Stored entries
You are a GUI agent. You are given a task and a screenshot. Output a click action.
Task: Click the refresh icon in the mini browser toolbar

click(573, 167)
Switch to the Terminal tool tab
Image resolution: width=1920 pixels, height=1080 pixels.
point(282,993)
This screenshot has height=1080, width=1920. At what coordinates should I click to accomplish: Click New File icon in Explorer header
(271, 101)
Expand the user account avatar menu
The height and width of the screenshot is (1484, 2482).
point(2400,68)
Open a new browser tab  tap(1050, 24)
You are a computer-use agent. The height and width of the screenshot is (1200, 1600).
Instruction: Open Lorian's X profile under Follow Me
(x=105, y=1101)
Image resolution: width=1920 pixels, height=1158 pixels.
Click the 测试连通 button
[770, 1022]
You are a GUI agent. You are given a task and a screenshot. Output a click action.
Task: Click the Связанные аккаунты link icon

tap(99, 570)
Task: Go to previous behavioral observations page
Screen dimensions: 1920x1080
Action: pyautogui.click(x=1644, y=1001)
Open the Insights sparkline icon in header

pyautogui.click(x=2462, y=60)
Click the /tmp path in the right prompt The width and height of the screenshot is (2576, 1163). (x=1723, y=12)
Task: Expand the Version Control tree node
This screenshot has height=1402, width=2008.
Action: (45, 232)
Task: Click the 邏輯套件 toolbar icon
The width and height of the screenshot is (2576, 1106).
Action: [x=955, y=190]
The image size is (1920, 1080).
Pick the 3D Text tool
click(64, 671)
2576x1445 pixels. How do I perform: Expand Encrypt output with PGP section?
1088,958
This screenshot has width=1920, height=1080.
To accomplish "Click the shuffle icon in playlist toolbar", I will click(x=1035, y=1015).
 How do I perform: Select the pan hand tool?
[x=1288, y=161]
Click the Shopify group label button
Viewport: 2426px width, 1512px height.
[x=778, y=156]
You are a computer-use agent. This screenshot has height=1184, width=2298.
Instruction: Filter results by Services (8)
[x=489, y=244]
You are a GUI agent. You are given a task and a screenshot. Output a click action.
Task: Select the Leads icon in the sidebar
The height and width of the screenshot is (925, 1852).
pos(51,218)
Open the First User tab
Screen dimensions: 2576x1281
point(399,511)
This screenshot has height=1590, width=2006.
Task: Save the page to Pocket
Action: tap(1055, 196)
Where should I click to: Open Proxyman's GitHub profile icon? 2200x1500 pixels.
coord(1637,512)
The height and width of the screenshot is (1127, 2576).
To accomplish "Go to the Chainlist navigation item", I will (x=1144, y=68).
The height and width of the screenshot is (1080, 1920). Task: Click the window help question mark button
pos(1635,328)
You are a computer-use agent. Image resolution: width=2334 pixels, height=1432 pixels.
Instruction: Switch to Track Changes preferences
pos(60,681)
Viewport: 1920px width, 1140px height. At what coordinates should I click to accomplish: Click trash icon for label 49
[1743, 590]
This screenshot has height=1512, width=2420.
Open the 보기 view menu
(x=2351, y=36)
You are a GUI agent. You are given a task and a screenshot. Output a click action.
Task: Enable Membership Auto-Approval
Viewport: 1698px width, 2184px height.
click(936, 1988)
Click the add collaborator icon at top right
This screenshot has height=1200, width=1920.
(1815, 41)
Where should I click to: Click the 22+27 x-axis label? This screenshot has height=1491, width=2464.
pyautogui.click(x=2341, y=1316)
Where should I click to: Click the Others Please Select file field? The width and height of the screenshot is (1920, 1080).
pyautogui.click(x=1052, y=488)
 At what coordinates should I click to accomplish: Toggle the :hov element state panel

Work item: When the records above are checked line by line, how many lines contain the word "will"? Please give only that number.

Task response: 2